╭─ Dataset entries

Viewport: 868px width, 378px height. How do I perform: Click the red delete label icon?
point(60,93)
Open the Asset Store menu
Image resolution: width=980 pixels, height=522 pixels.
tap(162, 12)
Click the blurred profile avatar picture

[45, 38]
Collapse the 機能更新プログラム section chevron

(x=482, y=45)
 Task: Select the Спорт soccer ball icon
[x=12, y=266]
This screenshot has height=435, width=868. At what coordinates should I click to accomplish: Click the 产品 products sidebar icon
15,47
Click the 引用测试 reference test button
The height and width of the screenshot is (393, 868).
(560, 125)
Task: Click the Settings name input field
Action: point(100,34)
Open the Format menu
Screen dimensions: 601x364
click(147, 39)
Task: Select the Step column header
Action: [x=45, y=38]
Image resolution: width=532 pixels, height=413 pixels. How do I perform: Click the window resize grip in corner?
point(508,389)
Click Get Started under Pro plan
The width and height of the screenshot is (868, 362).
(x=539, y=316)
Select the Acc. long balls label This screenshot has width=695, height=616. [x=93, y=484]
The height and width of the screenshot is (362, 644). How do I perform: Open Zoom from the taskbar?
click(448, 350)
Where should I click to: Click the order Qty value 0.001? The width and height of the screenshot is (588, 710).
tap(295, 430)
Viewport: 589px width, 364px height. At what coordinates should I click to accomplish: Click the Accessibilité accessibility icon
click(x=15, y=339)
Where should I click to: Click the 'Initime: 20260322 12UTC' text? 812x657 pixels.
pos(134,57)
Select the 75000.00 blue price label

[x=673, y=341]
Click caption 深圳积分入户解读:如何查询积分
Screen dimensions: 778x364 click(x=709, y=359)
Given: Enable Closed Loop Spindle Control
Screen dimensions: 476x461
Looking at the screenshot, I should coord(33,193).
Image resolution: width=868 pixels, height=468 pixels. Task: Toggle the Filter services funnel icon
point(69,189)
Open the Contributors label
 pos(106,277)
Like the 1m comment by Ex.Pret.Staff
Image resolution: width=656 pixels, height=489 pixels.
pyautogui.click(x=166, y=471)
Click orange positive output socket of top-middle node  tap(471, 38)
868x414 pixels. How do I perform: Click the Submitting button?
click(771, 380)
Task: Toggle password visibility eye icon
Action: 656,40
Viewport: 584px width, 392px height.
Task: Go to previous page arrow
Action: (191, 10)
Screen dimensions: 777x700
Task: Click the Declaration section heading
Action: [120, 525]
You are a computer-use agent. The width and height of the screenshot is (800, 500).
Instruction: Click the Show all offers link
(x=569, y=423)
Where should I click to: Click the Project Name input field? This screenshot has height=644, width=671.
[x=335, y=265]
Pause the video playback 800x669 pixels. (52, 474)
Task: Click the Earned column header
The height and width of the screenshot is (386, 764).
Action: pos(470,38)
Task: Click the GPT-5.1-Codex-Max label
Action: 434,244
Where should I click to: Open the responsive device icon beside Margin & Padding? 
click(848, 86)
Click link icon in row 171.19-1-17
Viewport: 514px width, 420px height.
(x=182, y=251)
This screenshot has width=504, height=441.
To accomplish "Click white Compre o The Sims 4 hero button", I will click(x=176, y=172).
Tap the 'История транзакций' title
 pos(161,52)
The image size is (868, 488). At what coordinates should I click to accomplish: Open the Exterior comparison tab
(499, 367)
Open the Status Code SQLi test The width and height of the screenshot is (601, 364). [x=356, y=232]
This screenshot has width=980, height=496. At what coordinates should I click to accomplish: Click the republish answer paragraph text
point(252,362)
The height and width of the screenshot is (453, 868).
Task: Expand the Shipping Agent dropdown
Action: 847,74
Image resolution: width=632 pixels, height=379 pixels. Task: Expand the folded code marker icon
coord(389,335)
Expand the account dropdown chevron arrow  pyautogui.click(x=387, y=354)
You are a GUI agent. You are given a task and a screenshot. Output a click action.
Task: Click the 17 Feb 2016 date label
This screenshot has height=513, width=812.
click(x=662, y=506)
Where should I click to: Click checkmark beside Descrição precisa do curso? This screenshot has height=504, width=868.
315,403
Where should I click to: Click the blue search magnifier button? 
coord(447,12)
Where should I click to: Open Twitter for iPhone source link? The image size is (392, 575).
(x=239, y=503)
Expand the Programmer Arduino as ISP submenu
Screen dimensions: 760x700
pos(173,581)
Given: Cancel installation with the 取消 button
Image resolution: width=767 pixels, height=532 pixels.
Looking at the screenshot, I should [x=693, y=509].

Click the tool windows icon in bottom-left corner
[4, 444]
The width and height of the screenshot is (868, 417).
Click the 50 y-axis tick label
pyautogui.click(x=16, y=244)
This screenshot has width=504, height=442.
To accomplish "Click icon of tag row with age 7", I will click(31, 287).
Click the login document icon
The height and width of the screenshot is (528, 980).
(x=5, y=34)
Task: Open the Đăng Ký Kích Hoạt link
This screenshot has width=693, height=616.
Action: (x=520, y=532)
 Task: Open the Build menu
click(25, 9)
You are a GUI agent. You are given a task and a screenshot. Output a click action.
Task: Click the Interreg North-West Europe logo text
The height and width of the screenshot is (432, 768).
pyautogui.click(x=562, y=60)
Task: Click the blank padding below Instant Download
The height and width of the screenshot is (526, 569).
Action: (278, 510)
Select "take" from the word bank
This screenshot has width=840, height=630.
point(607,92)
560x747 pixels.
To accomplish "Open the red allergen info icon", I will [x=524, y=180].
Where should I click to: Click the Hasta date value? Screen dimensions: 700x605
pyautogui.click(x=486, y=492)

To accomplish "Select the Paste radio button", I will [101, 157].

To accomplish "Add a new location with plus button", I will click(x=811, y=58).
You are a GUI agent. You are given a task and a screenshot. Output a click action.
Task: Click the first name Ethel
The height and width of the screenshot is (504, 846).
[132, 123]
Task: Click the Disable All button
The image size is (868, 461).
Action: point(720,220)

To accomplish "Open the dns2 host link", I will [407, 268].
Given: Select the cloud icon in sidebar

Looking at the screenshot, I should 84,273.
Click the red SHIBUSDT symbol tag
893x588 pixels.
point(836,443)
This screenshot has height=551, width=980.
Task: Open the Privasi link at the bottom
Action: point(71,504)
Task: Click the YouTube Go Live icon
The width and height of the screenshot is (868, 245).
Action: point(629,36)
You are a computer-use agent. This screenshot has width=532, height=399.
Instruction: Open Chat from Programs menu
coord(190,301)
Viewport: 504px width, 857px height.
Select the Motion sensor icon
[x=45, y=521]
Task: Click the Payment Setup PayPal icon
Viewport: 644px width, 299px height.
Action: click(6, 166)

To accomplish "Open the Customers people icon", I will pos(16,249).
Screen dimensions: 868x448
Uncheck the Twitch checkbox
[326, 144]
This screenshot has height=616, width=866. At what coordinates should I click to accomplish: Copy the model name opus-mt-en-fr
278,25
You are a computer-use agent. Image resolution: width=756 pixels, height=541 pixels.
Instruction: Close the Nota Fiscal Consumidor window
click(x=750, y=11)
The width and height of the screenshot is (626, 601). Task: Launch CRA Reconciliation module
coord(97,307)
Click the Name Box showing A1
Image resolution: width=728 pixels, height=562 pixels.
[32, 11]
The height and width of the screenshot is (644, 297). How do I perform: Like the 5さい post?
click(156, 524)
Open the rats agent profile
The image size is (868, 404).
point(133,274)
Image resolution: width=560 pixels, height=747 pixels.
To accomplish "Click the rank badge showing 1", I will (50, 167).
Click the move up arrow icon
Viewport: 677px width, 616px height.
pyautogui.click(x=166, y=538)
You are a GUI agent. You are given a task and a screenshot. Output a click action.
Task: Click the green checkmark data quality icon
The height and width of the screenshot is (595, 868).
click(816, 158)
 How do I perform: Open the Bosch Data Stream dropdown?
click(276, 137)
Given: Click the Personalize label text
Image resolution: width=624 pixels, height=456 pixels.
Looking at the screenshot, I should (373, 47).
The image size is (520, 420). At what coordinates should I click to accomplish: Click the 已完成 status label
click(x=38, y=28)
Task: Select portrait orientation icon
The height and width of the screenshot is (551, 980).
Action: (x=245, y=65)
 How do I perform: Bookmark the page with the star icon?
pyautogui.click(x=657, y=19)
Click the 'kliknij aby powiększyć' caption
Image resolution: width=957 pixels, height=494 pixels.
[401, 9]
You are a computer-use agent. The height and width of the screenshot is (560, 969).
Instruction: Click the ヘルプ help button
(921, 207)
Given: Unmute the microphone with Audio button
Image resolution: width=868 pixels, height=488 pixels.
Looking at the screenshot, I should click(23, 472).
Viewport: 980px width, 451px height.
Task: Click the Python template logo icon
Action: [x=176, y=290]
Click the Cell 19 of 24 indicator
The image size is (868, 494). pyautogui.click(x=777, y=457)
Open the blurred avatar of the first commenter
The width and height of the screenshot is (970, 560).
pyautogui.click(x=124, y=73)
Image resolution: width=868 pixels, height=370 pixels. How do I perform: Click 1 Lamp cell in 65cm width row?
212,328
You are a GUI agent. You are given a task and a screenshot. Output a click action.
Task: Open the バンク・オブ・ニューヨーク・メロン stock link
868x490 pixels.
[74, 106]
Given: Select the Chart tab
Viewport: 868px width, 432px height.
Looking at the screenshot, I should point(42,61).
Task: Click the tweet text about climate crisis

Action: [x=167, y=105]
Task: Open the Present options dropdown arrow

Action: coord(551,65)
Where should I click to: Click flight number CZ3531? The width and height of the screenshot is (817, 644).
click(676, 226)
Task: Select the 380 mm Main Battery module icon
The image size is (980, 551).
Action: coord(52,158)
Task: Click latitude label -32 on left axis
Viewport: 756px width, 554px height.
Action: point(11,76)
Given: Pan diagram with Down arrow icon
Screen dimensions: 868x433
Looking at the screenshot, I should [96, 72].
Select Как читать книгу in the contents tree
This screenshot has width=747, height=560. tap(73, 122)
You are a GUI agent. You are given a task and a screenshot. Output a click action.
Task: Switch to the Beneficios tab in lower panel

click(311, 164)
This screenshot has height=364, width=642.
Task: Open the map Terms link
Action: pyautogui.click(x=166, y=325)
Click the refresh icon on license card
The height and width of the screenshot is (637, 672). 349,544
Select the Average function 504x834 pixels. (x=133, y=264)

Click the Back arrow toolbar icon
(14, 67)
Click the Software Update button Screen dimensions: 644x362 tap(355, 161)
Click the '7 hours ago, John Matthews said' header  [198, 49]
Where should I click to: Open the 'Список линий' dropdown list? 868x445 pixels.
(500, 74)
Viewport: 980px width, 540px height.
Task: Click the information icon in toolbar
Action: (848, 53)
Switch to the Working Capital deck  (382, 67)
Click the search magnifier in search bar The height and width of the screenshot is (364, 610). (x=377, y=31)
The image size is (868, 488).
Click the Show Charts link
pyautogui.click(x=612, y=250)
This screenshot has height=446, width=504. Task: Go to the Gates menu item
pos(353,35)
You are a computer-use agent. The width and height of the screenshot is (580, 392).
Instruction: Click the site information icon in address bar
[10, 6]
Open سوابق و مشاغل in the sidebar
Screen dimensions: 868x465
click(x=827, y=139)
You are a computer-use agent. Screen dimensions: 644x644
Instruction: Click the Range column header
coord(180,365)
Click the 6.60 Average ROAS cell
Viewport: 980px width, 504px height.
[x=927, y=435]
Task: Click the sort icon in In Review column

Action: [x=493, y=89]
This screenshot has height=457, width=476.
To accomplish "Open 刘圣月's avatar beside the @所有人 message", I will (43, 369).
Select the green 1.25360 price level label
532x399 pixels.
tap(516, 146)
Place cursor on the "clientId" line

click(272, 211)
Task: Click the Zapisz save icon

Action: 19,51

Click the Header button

╰─

To do: Given the data above, which lines hold the string "green"? Return them.

Written reply:
Task: Click the green checkmark data quality icon
Select the green 1.25360 price level label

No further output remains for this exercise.